The following question is from a past exam paper at my University to which I am having difficulty understanding it or come up with a formula for it:
Suppose that you have received 100 email messages 90 of which are genuine and 10 are spam. Suppose that your email server runs a spam filtering software that classified the above email messages as follows.
- Out of the 90 genuine messages 88 classified as genuine but 2 are wrongly flagged as spam.
- The probability of correct classification of a message is at least 97%.
Using the above data, please answer the three questions below.
- What is the largest possible number of spam messages (out of 10) that the software can incorrectly classify as genuine?
- What is the smallest possible probability that the spam filter flags an email message as spam provided that the message is indeed a spam?
- What is the smallest probability that an email message is spam provided that it is flagged as spam by the spam filter?
My reasoning:
We know that the spam filter has correct classification rate of at least 97%, therefore at least 3 messages out of 100 are misclassified.
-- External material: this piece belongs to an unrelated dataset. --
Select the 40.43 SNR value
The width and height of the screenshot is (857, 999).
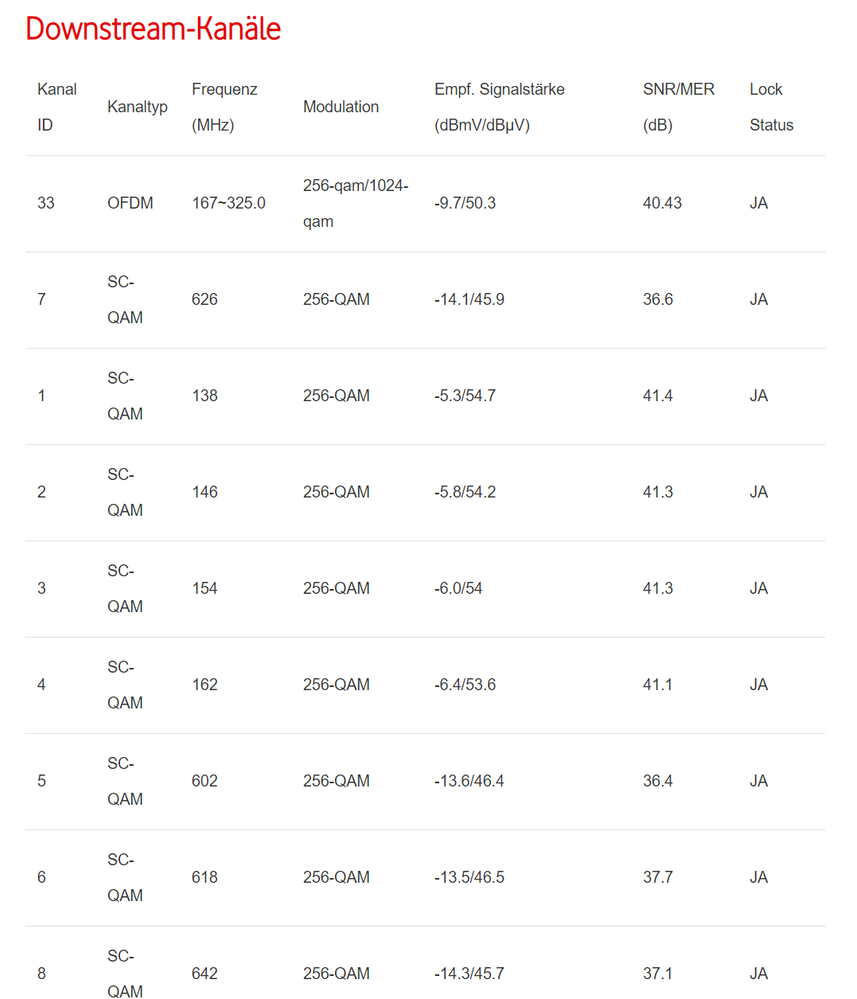[x=662, y=203]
With this, we know that the largest possible number of genuine messages being misclassified is 3.
We know that 10 messages are indeed spam, and 3 messages might be misclassified, therefore we the smallest possible probability is 7/10 or 70%.
We know that 10 messages are indeed spam out of 100 total messages and 3 messages might be misclassified, therefore the smallest possible probability is 7/100 or 7%.
I am not sure if the above is correct or not due to how it is worded.
What would be the easiest way to find how to solve this when interpreting the text itself? And how could I solve it using conditional probabilities like Bayes?
This is how my lecturer answered the above question:
$$ 0.97 = {88 \over 88+x} \\ 88 + x = 90.72 \simeq 91\% \\ x = 91 - 88 = 3$$
$ 10 * 0.97 = 9.7$ which means that 9 out of 10 messages are spam, therefore at least 1 is indeed a spam.
If $97\%$ on the spam side, then $9$ will be real spam out of $11$ possible spam. If $97\%$ on the genuine side, then $10$ out of $12$ will be real spam.